[Start of Attachment]
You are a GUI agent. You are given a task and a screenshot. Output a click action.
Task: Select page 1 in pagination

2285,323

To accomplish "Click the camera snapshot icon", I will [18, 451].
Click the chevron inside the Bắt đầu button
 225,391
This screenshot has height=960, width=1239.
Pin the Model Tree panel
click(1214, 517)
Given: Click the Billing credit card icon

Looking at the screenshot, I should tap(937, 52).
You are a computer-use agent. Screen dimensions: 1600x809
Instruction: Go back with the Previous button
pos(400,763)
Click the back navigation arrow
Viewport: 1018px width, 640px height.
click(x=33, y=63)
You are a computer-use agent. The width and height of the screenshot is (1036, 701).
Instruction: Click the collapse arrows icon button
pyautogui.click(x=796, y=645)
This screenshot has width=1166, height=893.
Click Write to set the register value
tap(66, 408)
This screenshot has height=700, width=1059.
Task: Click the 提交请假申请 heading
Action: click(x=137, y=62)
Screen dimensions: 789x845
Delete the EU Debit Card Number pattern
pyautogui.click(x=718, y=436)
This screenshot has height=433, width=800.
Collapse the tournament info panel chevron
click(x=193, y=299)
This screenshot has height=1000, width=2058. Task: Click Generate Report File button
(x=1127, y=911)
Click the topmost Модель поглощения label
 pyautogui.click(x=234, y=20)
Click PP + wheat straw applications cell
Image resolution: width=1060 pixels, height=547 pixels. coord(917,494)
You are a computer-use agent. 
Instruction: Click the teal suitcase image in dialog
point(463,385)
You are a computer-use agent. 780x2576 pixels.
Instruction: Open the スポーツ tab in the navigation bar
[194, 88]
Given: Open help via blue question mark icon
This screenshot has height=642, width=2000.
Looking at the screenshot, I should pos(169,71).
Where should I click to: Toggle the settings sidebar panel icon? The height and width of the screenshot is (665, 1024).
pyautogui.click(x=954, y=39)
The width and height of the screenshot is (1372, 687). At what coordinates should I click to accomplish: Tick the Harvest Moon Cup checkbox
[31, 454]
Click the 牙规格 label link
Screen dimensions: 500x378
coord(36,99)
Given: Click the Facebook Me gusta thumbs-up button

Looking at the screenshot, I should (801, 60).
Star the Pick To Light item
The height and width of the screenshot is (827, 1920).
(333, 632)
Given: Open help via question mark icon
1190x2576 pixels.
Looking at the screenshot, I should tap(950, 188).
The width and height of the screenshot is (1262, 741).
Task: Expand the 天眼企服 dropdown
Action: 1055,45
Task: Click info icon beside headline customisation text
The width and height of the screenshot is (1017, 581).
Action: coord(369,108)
[End of Attachment]
- [TASK STATEMENT]: Please count how many lines in the preceding records hold the word "computer", then give only that number.

- [WRITTEN SOLUTION]: 4